··· Records supplied

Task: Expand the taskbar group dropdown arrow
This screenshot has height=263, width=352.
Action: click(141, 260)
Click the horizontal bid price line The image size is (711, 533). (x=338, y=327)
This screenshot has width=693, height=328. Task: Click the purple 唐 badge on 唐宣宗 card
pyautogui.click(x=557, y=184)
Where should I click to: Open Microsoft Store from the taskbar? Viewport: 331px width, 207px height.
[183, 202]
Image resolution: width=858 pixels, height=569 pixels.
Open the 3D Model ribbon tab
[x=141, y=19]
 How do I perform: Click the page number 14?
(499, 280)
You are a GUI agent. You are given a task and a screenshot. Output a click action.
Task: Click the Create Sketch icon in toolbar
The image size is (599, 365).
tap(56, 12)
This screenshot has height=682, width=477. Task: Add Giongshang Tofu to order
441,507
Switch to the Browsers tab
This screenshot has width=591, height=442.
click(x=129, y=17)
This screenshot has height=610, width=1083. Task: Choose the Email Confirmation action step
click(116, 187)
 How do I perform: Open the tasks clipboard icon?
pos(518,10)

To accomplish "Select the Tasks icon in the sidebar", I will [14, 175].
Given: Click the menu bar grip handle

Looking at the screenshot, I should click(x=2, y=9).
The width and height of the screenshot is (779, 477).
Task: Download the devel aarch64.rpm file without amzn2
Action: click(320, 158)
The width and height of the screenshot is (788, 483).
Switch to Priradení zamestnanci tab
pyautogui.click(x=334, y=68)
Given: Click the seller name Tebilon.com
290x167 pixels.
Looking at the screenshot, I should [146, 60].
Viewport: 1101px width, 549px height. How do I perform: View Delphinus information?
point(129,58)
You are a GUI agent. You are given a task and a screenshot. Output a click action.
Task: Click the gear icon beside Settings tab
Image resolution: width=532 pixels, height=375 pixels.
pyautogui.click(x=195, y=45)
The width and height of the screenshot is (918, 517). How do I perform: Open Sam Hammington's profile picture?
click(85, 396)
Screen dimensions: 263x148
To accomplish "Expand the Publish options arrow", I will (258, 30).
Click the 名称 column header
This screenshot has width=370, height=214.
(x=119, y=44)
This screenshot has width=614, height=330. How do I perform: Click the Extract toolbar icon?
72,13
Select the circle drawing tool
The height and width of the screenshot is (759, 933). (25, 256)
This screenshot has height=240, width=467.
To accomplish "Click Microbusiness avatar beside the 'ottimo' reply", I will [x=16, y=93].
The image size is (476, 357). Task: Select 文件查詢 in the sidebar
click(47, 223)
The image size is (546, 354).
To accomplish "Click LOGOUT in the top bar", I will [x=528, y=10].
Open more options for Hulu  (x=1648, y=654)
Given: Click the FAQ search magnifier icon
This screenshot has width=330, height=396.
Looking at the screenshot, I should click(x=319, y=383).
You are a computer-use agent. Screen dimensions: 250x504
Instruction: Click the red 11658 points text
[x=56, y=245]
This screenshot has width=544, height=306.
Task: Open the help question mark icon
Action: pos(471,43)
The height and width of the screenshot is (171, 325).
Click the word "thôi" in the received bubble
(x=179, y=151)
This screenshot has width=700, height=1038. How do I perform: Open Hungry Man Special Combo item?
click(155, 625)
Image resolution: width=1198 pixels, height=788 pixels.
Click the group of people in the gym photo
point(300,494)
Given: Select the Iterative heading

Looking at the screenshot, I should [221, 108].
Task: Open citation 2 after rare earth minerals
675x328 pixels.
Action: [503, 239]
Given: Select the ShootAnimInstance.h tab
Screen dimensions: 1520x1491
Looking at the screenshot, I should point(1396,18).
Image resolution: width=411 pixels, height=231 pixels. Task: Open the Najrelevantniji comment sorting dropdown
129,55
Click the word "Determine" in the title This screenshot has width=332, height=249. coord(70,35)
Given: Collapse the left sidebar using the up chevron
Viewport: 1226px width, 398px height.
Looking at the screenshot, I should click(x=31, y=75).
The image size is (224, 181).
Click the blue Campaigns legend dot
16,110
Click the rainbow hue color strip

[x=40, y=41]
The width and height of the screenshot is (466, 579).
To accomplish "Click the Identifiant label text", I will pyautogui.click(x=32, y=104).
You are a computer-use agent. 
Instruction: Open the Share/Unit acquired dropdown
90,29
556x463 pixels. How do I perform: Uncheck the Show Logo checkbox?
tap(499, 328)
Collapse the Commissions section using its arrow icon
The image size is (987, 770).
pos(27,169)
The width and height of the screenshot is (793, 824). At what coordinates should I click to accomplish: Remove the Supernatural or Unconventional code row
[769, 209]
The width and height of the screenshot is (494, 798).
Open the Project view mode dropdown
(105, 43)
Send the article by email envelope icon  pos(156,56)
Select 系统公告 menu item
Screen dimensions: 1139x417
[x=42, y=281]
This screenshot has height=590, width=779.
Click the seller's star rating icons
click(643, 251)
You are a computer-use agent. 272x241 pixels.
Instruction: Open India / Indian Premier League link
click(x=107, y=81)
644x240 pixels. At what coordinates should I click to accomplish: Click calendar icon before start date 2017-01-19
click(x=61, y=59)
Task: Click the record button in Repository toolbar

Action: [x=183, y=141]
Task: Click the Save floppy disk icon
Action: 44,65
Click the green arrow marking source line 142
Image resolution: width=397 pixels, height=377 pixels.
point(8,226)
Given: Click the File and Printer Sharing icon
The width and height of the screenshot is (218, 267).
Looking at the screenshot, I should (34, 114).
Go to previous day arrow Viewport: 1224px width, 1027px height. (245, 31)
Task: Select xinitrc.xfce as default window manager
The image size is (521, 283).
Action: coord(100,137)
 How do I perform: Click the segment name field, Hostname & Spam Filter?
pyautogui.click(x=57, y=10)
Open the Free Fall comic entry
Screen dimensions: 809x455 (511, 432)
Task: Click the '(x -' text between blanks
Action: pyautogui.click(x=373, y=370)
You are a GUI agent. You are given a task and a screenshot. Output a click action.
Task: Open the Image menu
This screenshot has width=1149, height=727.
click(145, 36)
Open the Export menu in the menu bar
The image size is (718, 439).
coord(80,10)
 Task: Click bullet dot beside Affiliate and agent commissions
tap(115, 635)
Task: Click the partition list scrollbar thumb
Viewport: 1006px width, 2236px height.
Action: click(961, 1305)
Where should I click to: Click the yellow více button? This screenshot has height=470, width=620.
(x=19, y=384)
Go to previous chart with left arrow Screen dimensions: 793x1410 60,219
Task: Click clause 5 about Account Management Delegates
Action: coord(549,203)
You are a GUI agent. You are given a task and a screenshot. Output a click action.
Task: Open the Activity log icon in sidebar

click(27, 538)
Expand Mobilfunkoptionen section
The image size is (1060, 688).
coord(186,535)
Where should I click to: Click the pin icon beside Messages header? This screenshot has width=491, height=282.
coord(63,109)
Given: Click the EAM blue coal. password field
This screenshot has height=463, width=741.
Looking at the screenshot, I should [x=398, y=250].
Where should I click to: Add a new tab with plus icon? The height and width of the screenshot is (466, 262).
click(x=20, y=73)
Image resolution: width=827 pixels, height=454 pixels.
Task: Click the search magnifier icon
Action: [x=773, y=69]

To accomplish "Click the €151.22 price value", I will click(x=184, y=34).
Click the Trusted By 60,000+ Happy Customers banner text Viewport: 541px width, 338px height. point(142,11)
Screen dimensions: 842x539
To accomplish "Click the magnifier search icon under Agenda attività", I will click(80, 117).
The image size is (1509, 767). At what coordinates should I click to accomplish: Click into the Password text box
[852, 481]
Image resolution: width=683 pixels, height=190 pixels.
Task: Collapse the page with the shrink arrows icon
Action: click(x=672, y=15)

······

Problem description: Every line with the word "options" in it should be copied from the listing above.

Task answer:
To accomplish "Expand the Publish options arrow", I will (258, 30).
Open more options for Hulu  (x=1648, y=654)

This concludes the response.